The retailer managed to beat Wall Street’s $2.02 consensus estimate, but missed the revenue projection of $1.47 billion.

William T. Dillard II, the retailer’s ceo, said, “While our sales decline weighed heavily on our operating results, we remained active in returning cash to shareholders through $93 million of share repurchase and dividends. We still ended the quarter with $302 million of cash largely due to better cash management.”

The company said that sales of women’s apparel “notably outperformed” other merchandise categories, followed by juniors’ and children’s apparel. Weaker performances were noted in cosmetics, home and furniture, as well as women’s accessories and lingerie, the company said.

Gross margin from retail operations improved 65 basis points of sales compared with the prior year’s first quarter. Further, inventory rose 4 percent at the end of the first quarter compared with year-ago levels.

Dillard’s said it purchased $91.1 million, or 1.7 million shares, of Class A Common Stock under its $500 million share repurchase program in the quarter. The remaining authorization under the February 2016 plan was $162.7 million at the end of the first quarter.

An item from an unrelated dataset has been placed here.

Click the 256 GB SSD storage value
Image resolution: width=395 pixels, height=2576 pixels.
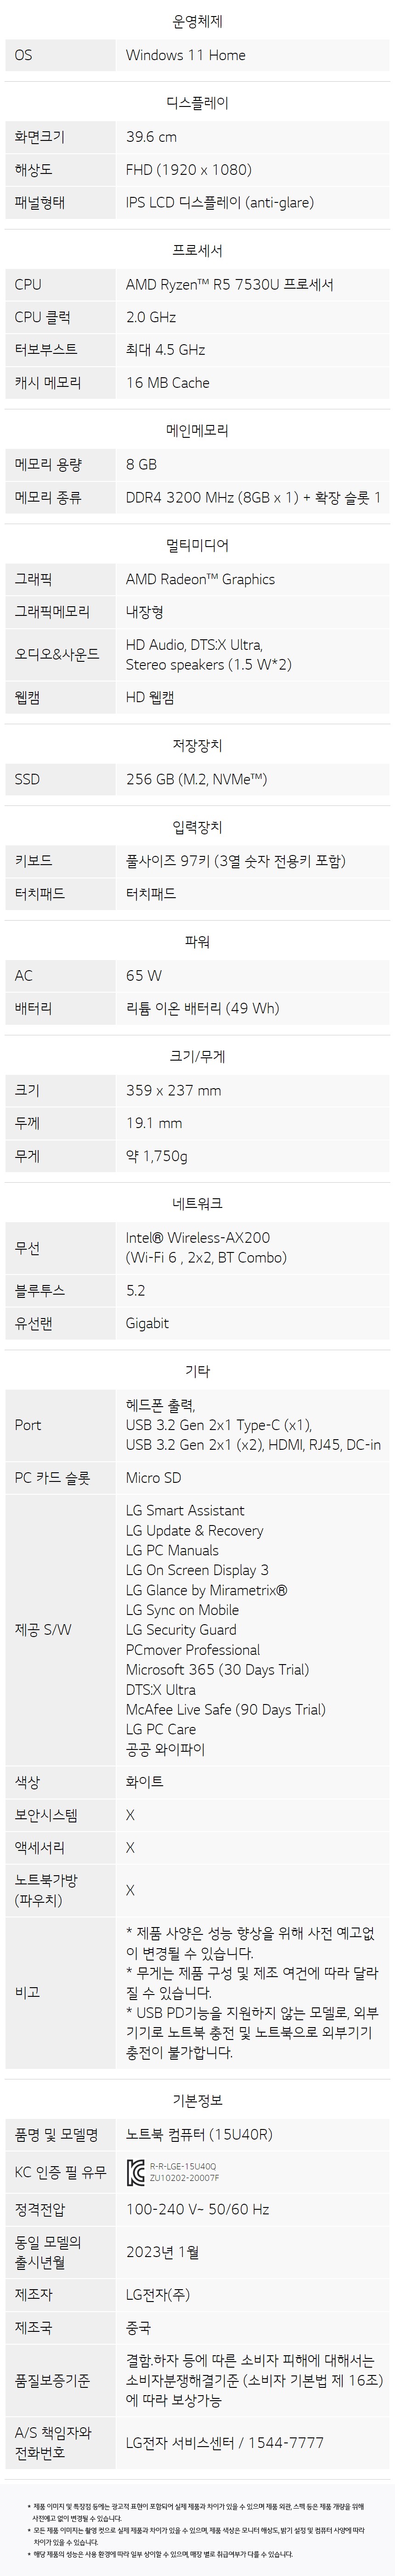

Kohl’s Corp. continued to struggle during the quarter. While the department store retailer saw net income rise to $66 million from $17 million a year ago — when that quarter included a number of impairment charges related to store closures — total sales dropped 3.2 percent to $3.8 billion. Comparable-store sales also fell, by 2.7 percent.

The decline comes off of a fourth quarter in which sales declined 2.8 percent and net income fell by 15 percent.

Kohl’s chairman and ceo Kevin Mansell admitted 2017 started off “weak,” but focused on a “significant improvement in sales and traffic for the March and April period,” which he said is encouraging. Sales for those months are still down by 1 percent compared to last year.

The increase in March and April over the first two months of the year is primarily due to a jump in activewear sales related to the recent launch of Under Armour in stores, according to the company, which noted its women’s and accessories categories “continue to be challenging.”

Nike also performed well during the quarter, Mansell said during a call with Wall Street analysts, adding that “there will be more opportunities for additional new brands in additional areas of the stores.”

Mansell also pointed to an increase in mobile traffic and online sales, including Kohl’s program for in-store pickup of online sales and fulfillment of online orders from store inventory.

“We have greater conviction than ever that leveraging our store assets as a longer-term strategy to provide best-in-class omnichannel experience is on target,” the ceo said.

The company is continuing “optimization” efforts for a number of stores, which include “remerchandising and refixturing” full-size stores into smaller operations. It’s already been rolled out to about 200 stores and another 100 are set to be altered over the second quarter.

Hudson’s Bay Co. said on a constant currency basis, consolidated comparable sales decreased 2.9 percent. By segment, Hudson’s Bay, Lord & Taylor and Home Outfitters had a comparable sales decrease of 2.4 percent; Saks Fifth Avenue’s comparable sales dropped 4.8 percent; Saks Off 5th and Gilt had a combined comparable sales decrease of 6.8 percent, and HBC Europe (Galeria Kaufhof, Galeria Inno and Sportarena) came out with flat comparable sales.

Comparable digital sales saw an increase of 5.4 percent on a constant currency basis.

Jerry Storch, HBC’s ceo, commented: “The first quarter of the year has remained difficult, particularly in the U.S., where we have seen lower store traffic across our banners. Compared to the fourth quarter of fiscal 2016, constant currency comparable sales trended lower at our North American banners, while improving at our European banners. Apparel retail has been further impacted by a highly promotional environment, and the continued channel shift of in-store sales to online sales. These and other factors will negatively impact our first quarter earnings. While the start of the year has been disappointing, we are reacting quickly so that we can better face these challenges going forward.”